Pixel coordinate grounding data:
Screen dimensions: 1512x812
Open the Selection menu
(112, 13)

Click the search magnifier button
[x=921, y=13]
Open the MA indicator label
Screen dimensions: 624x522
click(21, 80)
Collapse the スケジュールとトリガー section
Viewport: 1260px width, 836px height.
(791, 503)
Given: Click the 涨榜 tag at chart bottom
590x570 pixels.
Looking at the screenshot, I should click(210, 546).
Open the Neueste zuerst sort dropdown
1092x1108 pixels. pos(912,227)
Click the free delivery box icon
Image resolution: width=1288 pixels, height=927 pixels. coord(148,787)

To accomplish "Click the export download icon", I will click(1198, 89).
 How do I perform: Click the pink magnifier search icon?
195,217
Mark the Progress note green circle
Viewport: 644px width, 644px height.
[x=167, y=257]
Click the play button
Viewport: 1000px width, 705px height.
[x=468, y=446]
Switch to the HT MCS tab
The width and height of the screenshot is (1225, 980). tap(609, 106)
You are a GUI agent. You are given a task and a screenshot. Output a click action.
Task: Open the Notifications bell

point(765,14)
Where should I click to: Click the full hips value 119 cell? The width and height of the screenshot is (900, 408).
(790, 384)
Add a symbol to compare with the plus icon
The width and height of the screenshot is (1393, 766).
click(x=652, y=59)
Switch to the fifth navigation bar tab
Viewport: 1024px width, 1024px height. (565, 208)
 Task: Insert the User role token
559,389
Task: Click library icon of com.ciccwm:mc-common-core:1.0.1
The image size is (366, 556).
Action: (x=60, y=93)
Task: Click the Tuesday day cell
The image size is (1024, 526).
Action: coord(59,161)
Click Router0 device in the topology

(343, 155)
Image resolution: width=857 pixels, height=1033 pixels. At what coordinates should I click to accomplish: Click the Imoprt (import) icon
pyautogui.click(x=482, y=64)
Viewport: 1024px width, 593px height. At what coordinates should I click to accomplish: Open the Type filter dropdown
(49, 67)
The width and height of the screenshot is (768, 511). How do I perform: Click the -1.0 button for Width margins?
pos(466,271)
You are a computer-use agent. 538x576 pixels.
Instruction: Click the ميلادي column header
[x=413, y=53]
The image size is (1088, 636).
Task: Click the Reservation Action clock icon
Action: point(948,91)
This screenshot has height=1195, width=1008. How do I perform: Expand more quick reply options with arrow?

§ WHAT YOU SHOULD DO
Output the entries above in their entirety, exactly as written.

§ EXERCISE RESPONSE
Screen dimensions: 1512x812
Open the Selection menu
(112, 13)

Click the search magnifier button
[x=921, y=13]
Open the MA indicator label
Screen dimensions: 624x522
click(21, 80)
Collapse the スケジュールとトリガー section
Viewport: 1260px width, 836px height.
(791, 503)
Given: Click the 涨榜 tag at chart bottom
590x570 pixels.
Looking at the screenshot, I should click(210, 546).
Open the Neueste zuerst sort dropdown
1092x1108 pixels. pos(912,227)
Click the free delivery box icon
Image resolution: width=1288 pixels, height=927 pixels. coord(148,787)

To accomplish "Click the export download icon", I will click(1198, 89).
 How do I perform: Click the pink magnifier search icon?
195,217
Mark the Progress note green circle
Viewport: 644px width, 644px height.
[x=167, y=257]
Click the play button
Viewport: 1000px width, 705px height.
[x=468, y=446]
Switch to the HT MCS tab
The width and height of the screenshot is (1225, 980). tap(609, 106)
You are a GUI agent. You are given a task and a screenshot. Output a click action.
Task: Open the Notifications bell

point(765,14)
Where should I click to: Click the full hips value 119 cell? The width and height of the screenshot is (900, 408).
(790, 384)
Add a symbol to compare with the plus icon
The width and height of the screenshot is (1393, 766).
click(x=652, y=59)
Switch to the fifth navigation bar tab
Viewport: 1024px width, 1024px height. (565, 208)
 Task: Insert the User role token
559,389
Task: Click library icon of com.ciccwm:mc-common-core:1.0.1
The image size is (366, 556).
Action: (x=60, y=93)
Task: Click the Tuesday day cell
The image size is (1024, 526).
Action: coord(59,161)
Click Router0 device in the topology

(343, 155)
Image resolution: width=857 pixels, height=1033 pixels. At what coordinates should I click to accomplish: Click the Imoprt (import) icon
pyautogui.click(x=482, y=64)
Viewport: 1024px width, 593px height. At what coordinates should I click to accomplish: Open the Type filter dropdown
(49, 67)
The width and height of the screenshot is (768, 511). How do I perform: Click the -1.0 button for Width margins?
pos(466,271)
You are a computer-use agent. 538x576 pixels.
Instruction: Click the ميلادي column header
[x=413, y=53]
The image size is (1088, 636).
Task: Click the Reservation Action clock icon
Action: point(948,91)
This screenshot has height=1195, width=1008. How do I perform: Expand more quick reply options with arrow?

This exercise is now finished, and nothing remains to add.